_DATA FOR THE TASK_.
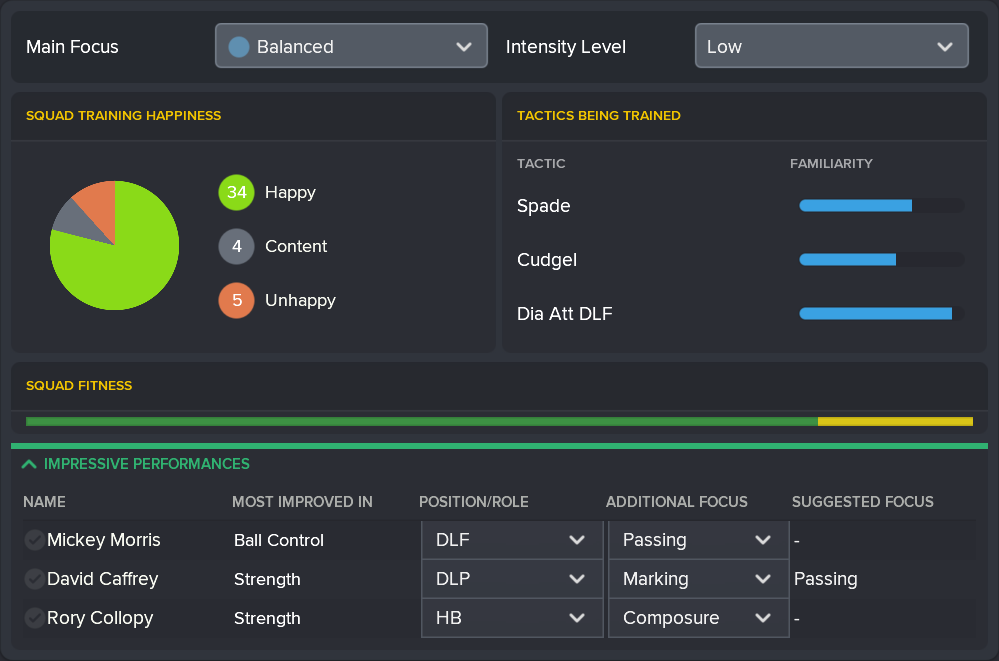The height and width of the screenshot is (661, 999).
Task: Toggle the checkmark beside David Caffrey
Action: pyautogui.click(x=34, y=579)
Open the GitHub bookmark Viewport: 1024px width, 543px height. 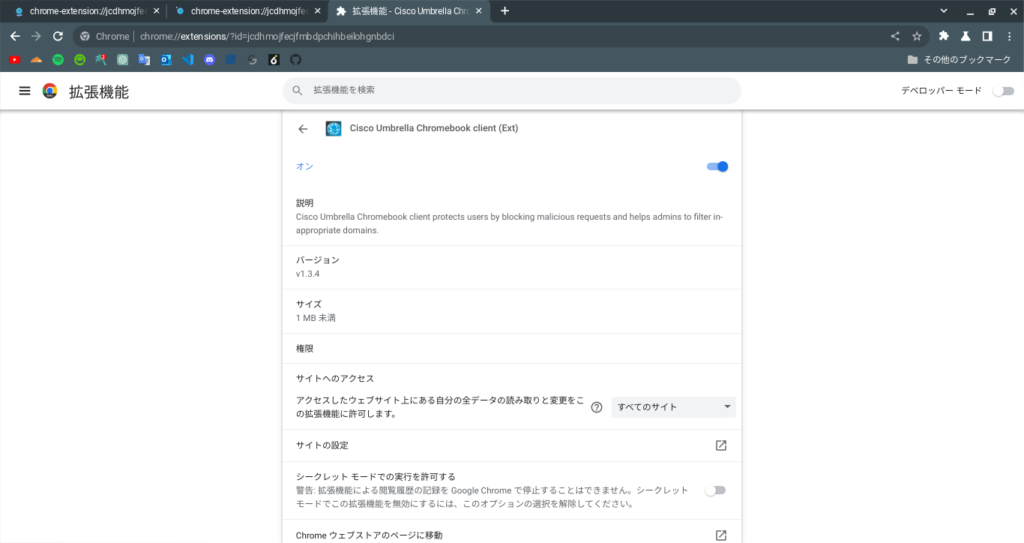click(x=295, y=60)
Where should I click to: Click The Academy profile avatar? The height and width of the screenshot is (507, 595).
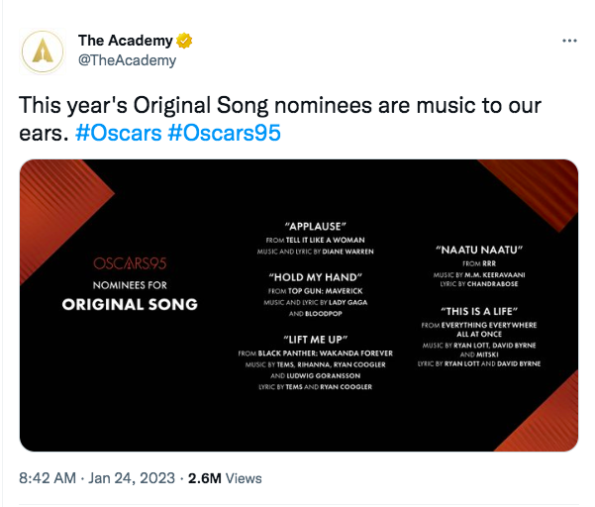pos(42,52)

_TASK DETAILS_. Above are the records; set down exactly the lines from the line containing "Where should I" through their last line, leaving every picture out.

_REPLY_.
Where should I click to: Click The Academy profile avatar? The height and width of the screenshot is (507, 595).
pos(42,52)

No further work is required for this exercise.